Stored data
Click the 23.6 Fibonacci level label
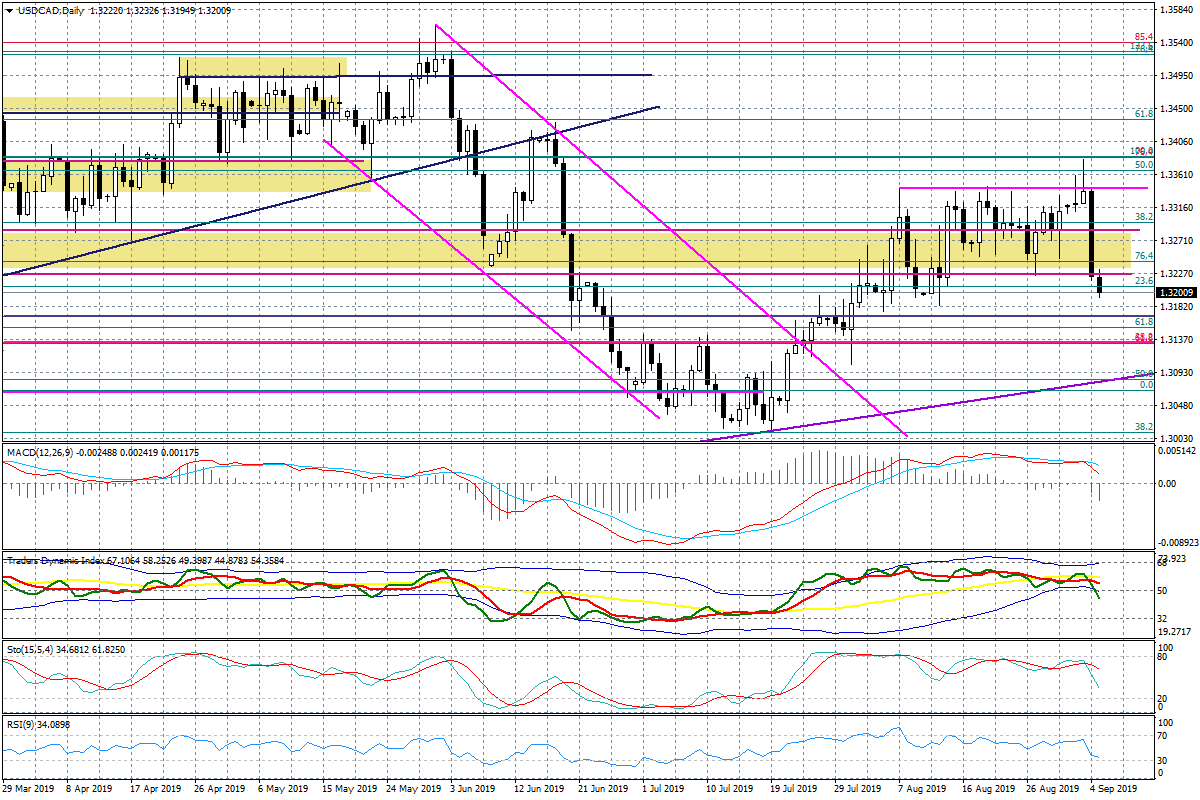The image size is (1200, 800). coord(1144,281)
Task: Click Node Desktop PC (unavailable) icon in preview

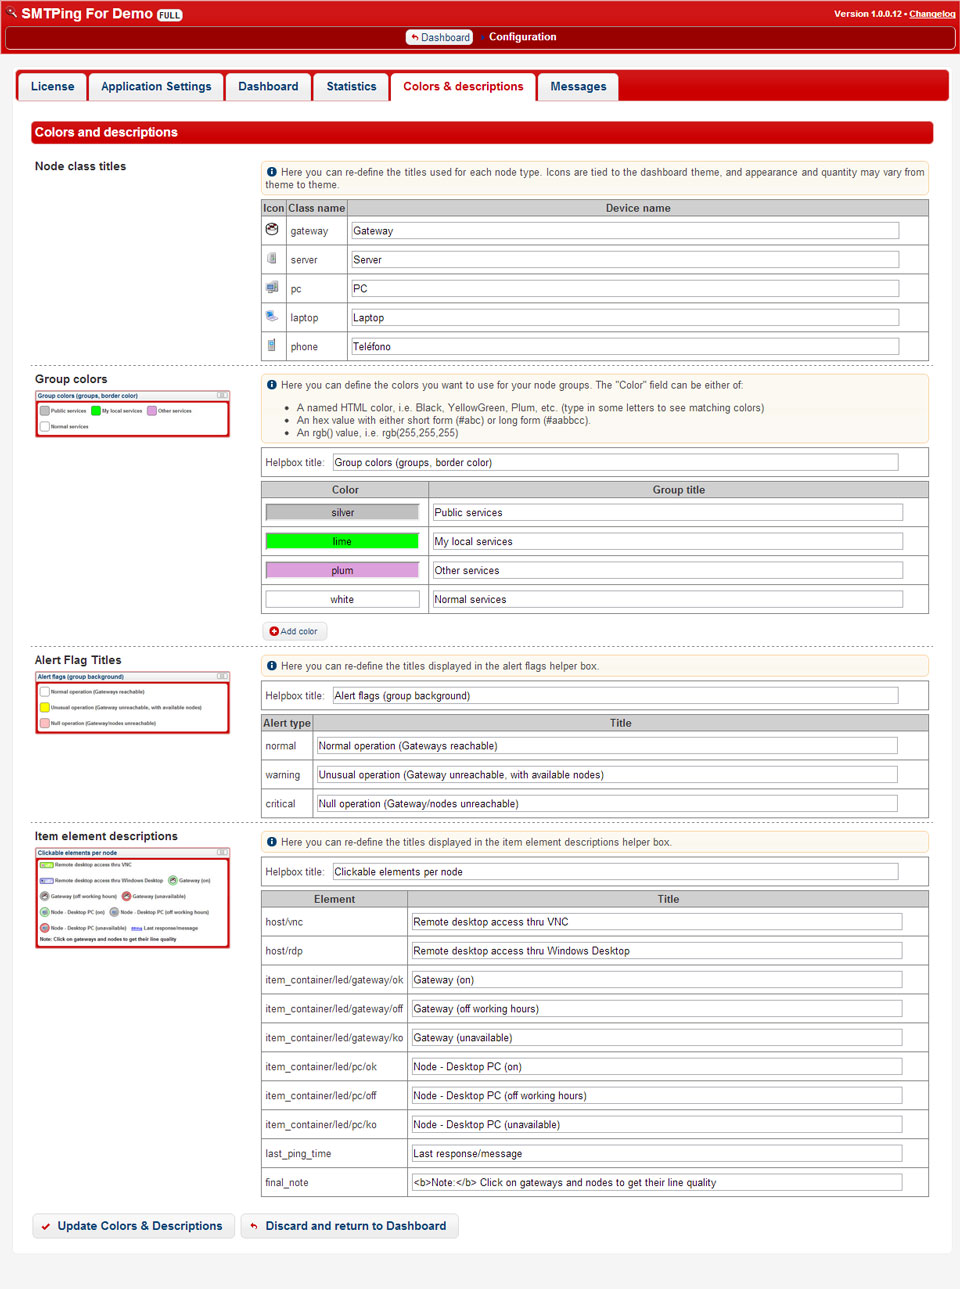Action: tap(45, 927)
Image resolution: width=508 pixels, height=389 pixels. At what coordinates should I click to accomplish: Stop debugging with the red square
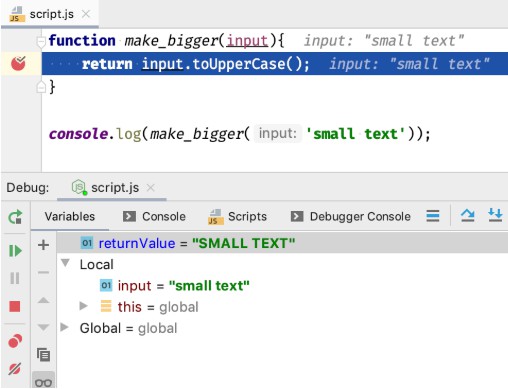[15, 306]
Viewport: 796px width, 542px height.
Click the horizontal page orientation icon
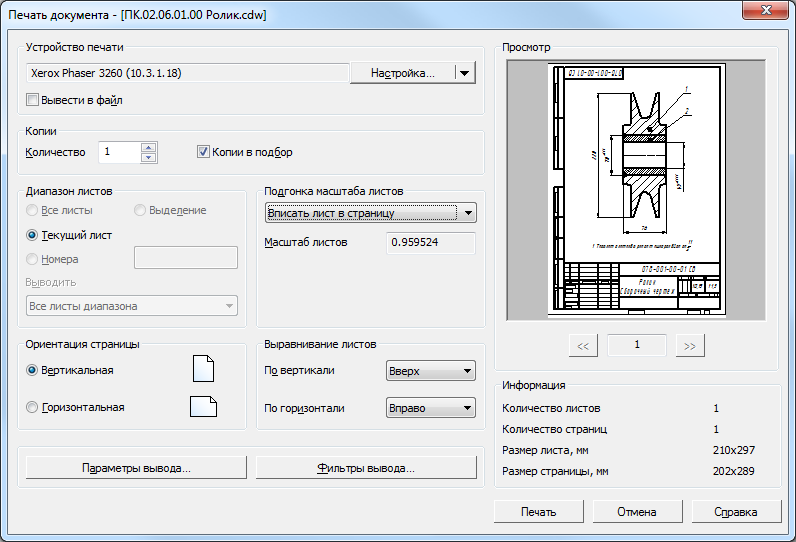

**Aim of the task**. The entries above need to be output again in full, exactly, and without pictures.

**Result of the exercise**.
Click the 23.6 Fibonacci level label
The image size is (1200, 800). coord(1144,281)
Task: Click Node Desktop PC (unavailable) icon in preview

Action: tap(45, 927)
Image resolution: width=508 pixels, height=389 pixels. At what coordinates should I click to accomplish: Stop debugging with the red square
[15, 306]
Viewport: 796px width, 542px height.
Click the horizontal page orientation icon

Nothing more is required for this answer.